Determinant - best way of introducing determinants on a linear algebra course

[matqkks]

Determinant -- best way of introducing determinants on a linear algebra course

What is the best way of introducing determinants on a linear algebra course? I want to give real life examples of where the determinant is applied.

 

[micromass]

Something you absolutely need to do is mention that the determinant is the signed volume of a parallelepiped. That demystifies a lot of properties of the determinants.

Also, be sure to mention the history of the determinant: that it was invented to see when systems of equations have a solution and when not. Showing explicitely that the system

\left\{\begin{array}{ll} ax+by=0\\ cx+dy=0\end{array}\right.

has a unique solution if and only if ad-bc=0 is very illuminating. It makes clear why the determinant was invented in the first place: to generalize this to higher dimensions.

 

[Vargo]

If you have a square matrix, then its determinant is equal to the volume of the solid parellelepiped spanned by the column vectors (or the row vectors). That is the most concrete application of the value of the determinant that I know of. Actually, the determinant gives a signed volume which is positive or negative depending on the orientation of the vectors.

Most of the applications in algebra only test whether or not the determinant is 0 or not zero. A nonzero determinant means you can solve some equations as micromass said. But in calculus the actual value matters. For example the change of variables formula for integrals of multiple variables uses determinants in this way. (This would be hard to explain to students who don't know what the Jacobian is)
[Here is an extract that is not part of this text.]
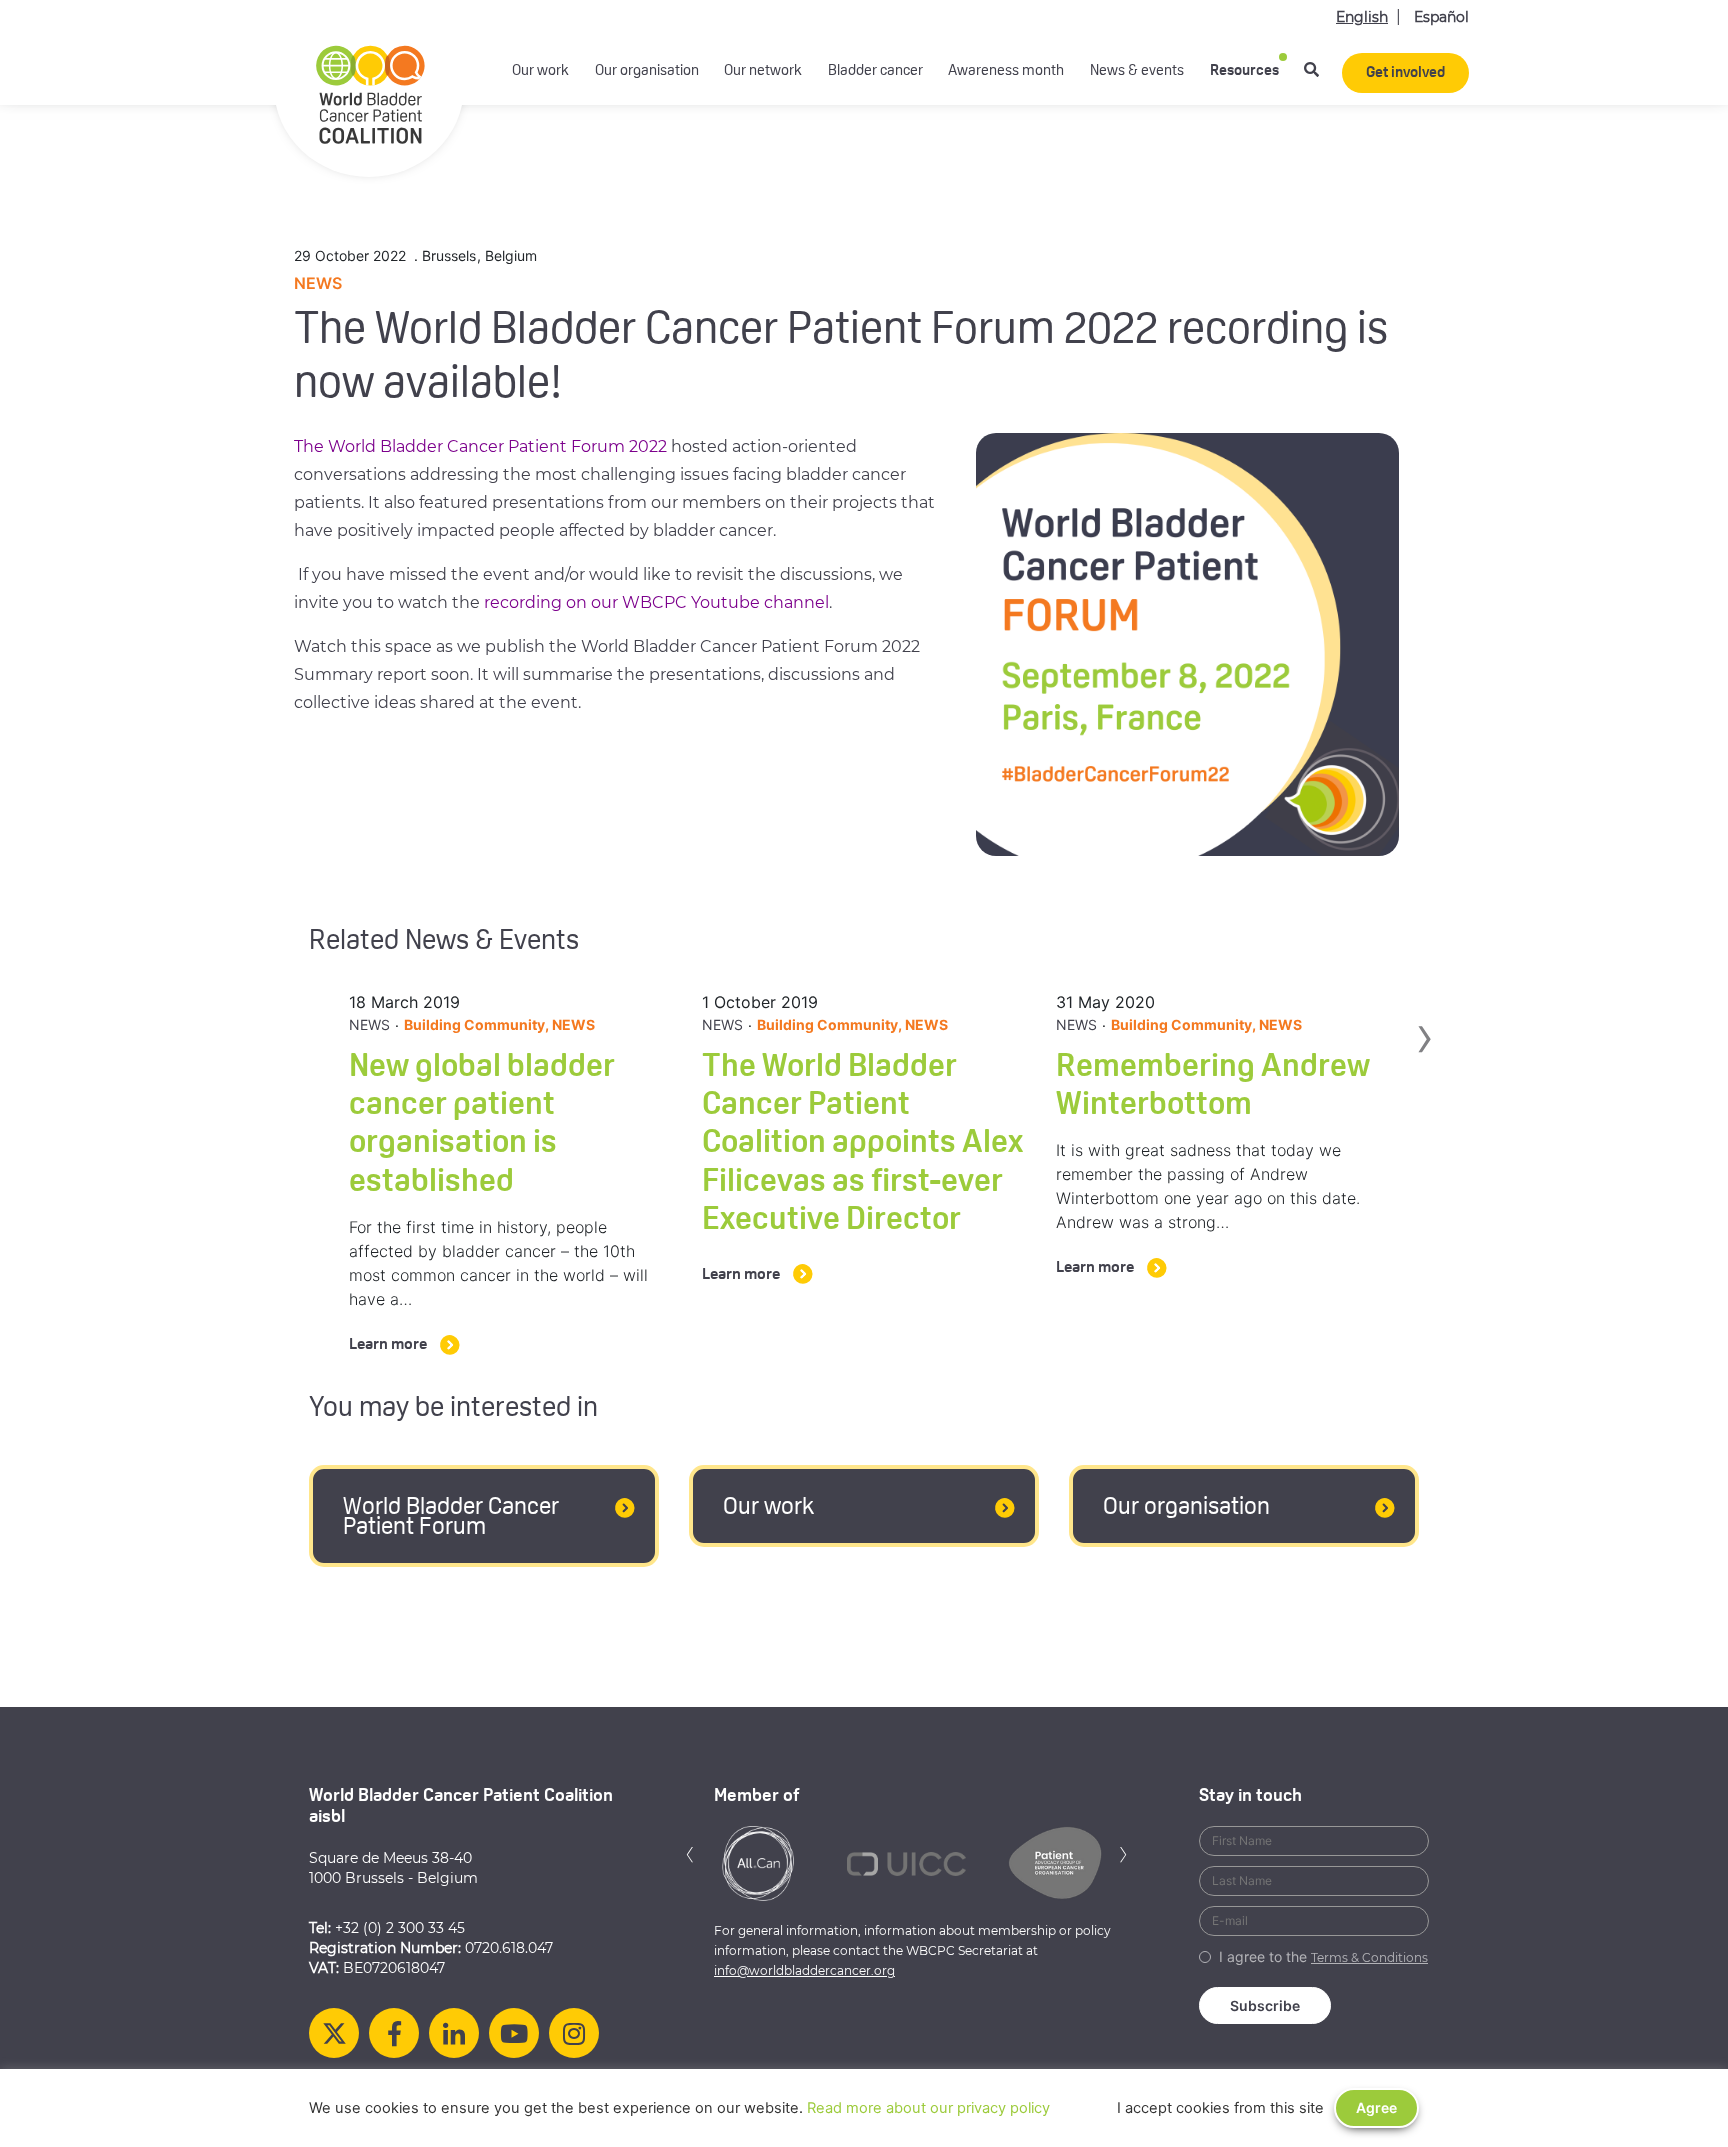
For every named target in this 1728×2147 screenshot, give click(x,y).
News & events (1137, 71)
To prove that it is equal to the volume, you need to show that the volume is alternating, multilinear, and equals 1 for the unit cube (the properties that uniquely characterize the determinant). Obviously the volume of the unit cube is 1. The other two properties are essentially equivalent to Vol= Base*height. Alternatively, in 2 dimensions, you can prove the area formula just by drawing a picture and working it out explicitly.

 

[mathwonk]

another way to think about it is to convince yourself that in the n^2 dimensional space of all nbyn matrices, the singular ones have codimenson one, so there should be an equations that vanishes exactly on those.